* O QUE FAZER:
1. No artigo sobre a Petrobras e a Lei 13.303, reescreva o trecho que vai de "Muita expectativa paira" até "diretas e indiretas.", inclusive, substituindo "milhares" por "centenas".
2. Segundo o artigo sobre a Petrobras e a Lei 13.303, qual lei federal é a Lei Anticorrupção?
3. De acordo com o artigo sobre a Petrobras e a Lei 13.303, de que forma algumas previsões da lei podem prejudicar diretamente a Petrobras?

* ARTIGO:
_ _ _ _ _

Petrobras, governança e nós, das contratadas e subcontratadas

Petrobras, governança e nós, das contratadas e subcontratadas

Muita expectativa paira ainda sobre como será aplicada, ao longo do tempo, a Lei Federal n. 13.303 de 2016 nas relações entre a Petrobras e suas milhares de contratadas e subcontratadas diretas e indiretas.

Uma lei genérica, que se aplique a todas as sociedades de economia mista, como a Petrobras, pode parecer uma boa sinalização de que de agora em diante haverá maior ética e integridade nas relações entre estatais e sociedades de economia mista, de um lado, e o setor privado, de outro. Ocorre, porém, que algumas previsões em lei, aprovada no Legislativo e sancionada pelo Executivo, podem funcionar como uma barreira intransponível para a permanência e mesmo para a entrada de novos atores no mercado de fornecimento de bens e serviços para a Petrobras, prejudicando-a diretamente, quer em razão da limitação direta da concorrência, quer pela sua relativa falta de atratividade quando comparada a empresas do setor privado. Senão, vejamos:

Para começar e com relação ao cadastro de empresas inidôneas referido na Lei Anticorrupção (a Lei Federal n. 12.846/13), o parágrafo 2o do Artigo 37 da Lei 13.303/16 prevê que “Serão excluídos do cadastro referido no caput, a qualquer tempo, fornecedores que demonstrarem a superação dos motivos que deram causa à restrição contra eles promovida” (grifos nossos). O que seria exatamente a “superação dos motivos que deram causa à restrição contra eles promovida”? Seria, por exemplo, a reparação integral dos danos causados por empresa que tenha infringido a Lei Federal n. 12.846/13? Quais as métricas razoáveis que devem ser aplicadas e quem as definirá e como? Na ausência de critérios mais objetivos, com relação à Petrobras, por exemplo, a própria lei incentiva a uma situação provavelmente indesejável para grande parte do setor, eis que quem está inidônea pode por muito tempo assim permanecer e quem não está terá receio de eventualmente tornar-se, por algum descuido de sua administração e fatos isolados de alguns de seus quadros, por mais diligente que a empresa possa ter sido em seu programa de integridade e código de ética.

_ _ _ _ _

Registros de apontamento para texto e elementos
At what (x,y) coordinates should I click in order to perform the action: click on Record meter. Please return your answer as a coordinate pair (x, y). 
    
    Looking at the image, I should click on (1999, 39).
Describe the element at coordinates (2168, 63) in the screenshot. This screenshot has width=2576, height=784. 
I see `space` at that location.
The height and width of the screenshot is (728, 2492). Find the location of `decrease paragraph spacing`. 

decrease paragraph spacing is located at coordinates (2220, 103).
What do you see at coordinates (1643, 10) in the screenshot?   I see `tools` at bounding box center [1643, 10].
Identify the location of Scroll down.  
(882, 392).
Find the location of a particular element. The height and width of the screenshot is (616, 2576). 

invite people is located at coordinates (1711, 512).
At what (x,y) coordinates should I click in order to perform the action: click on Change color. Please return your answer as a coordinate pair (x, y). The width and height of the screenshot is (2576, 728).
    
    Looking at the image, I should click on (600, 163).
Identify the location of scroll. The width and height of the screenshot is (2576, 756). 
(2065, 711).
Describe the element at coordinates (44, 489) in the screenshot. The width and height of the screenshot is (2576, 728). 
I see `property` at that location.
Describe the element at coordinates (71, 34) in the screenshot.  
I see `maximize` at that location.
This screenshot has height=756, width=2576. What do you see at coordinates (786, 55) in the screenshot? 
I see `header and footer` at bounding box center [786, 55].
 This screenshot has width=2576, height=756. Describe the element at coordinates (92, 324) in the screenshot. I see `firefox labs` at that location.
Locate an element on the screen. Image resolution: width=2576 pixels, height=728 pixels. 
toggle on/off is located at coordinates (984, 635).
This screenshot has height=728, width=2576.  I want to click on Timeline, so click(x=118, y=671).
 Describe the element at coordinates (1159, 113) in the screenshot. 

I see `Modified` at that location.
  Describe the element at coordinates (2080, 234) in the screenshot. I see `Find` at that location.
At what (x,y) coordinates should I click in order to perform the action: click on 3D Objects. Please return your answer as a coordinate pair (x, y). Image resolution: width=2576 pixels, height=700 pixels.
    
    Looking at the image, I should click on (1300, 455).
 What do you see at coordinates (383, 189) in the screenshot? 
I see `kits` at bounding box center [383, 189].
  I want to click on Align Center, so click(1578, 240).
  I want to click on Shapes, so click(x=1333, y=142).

_ _ _ _ _

* RESULTADOS FINAIS:
1.
Muita expectativa paira ainda sobre como será aplicada, ao longo do tempo, a Lei Federal n. 13.303 de 2016 nas relações entre a Petrobras e suas centenas de contratadas e subcontratadas diretas e indiretas.

2. A Lei Federal n. 12.846/13.

3. Essas previsões podem se tornar uma barreira intransponível para a permanência de fornecedores e para a entrada de novos atores no mercado de bens e serviços para a Petrobras. Com isso, a Petrobras é prejudicada tanto pela limitação direta da concorrência quanto pela sua relativa falta de atratividade em comparação com empresas do setor privado.